No matter when you choose to visit New York City, it is always worth it to spend some time in our version of The Great Outdoors. Contrary to popular belief, this city is so much more than a concrete jungle. From lush, elevated walkways and adrenaline-inducing rides at amusement parks to waterfront entertainment and seafaring fun, we have got it all—and then some. You would be surprised to find out, that alongside our towering skyscrapers, crowded streets and endless traffic jams is also a town where you can catch a breeze on a relaxing ferry, jump into a beachfront volleyball challenge, perfect that golf swing for your next big game, or find out what rock-climbing is all about. Please, step outside and see what we've got!
These grassy grounds span 843 acres from 59th to 110th streets, between Fifth Avenue and Central Park West. You can pay your respects to Beatles frontman John Lennon at Strawberry Fields, people-watch at Bethesda Terrace, enjoy a respite at the Conservatory Garden, have a picnic on Sheep Meadow or enjoy the delightful Central Park Zoo.
This elevated freight rail line-turned-public park snakes from Manhattan’s W. 34th St. south to Gansevoort St. in the Meatpacking District. The park covers little more than a mile: Along the way, take in views of the West Side and the Hudson River, art installations, join tours and view hundreds of species of grasses, shrubs and trees.
Part of New York Water Taxi, visitors can take in Manhattan’s cityscape aboard the Zephyr Statue of Liberty express, a luxury yacht with plush seating and three outdoor deck areas. Ferry past the Statue of Liberty, the Brooklyn Bridge, the Empire State Building and One World Trade Center. Snacks and a full bar available onboard.

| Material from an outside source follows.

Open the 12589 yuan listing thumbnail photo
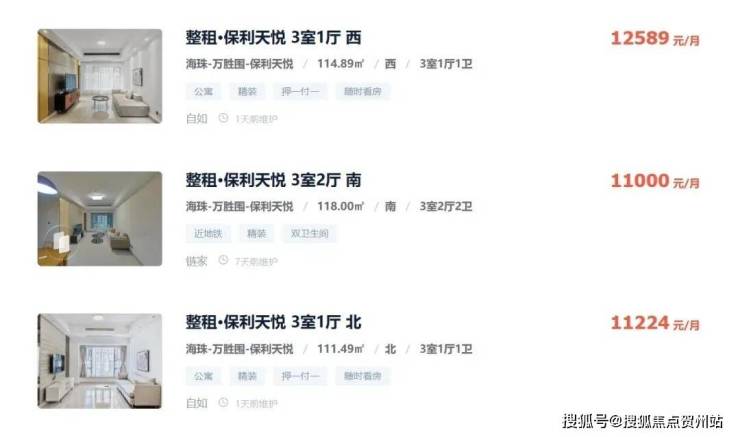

Enjoy luxury seating and two full cash bars on this commuter taxi, which cruises the Hudson and East Rivers daily. Cruise by legendary Downtown landmarks and pause at the feet of the Statue of Liberty, take pictures and enjoy the Manhattan and New Jersey Skylines.
This 28-acre waterfront sports complex in Manhattan rests between W. 17th and W. 23rd streets along the Hudson River on Piers 59, 60 and 61 and in the headhouse that connects them. Visitors can perfect their golf swing, join in on a sand volleyball game, go bowling, take a pilates class, try their hand at rock-climbing and so much more.
Operated by NYC Bicycle Share, people can essentially “check out” a bike at a docking station, go for a ride, and then “check in” the bike at another station. With cobalt blue cites at hundreds of locations around the city—available 24 hours a day, seven days a week, 365 days a year—traveling the city couldn't be healthier—and easier!
Fans can cheer on the Bronx Bombers at this world-famous stadium. With the tour program Hands On History at the New York Yankees Museum, visitors can touch game bats, World Series rings and more. Each tour begins about 90 minutes before gates open. For dining, the Yankees forgo the standard baseball fare for NYY Steak and more.
The New York Botanical Garden is a 20-minute ride from Grand Central Terminal, via Metro-North. Inspired by London’s Royal Botanic Gardens, the U.S. counterpart was chartered by New York State in 1891, covers about 250 acres and is comprised of 50 gardens. One standout feature is the Enid A. Haupt Conservatory—a Victorian-era greenhouse.
Some might say Prospect Park is to Brooklyn what Central Park is to Manhattan. And, the comparison is pretty spot-on. BK’s largest park—at 585 acres—was even designed by the same landscape architecture team. Like Central Park, Prospect Park is full of attractions like Lefferts Historic House, the Zoo, greenmarket and a few playgrounds.
In its heyday—dating back as far as the early 1600s—this historic Lower Manhattan ‘hood was a bustling port and trading post. Today, restored early 19th-century buildings and ships serve as reminders of the area’s former use, with plenty of 21st-century updates, like shops, restaurants, the South Street Seaport Museum and the TKTS booth.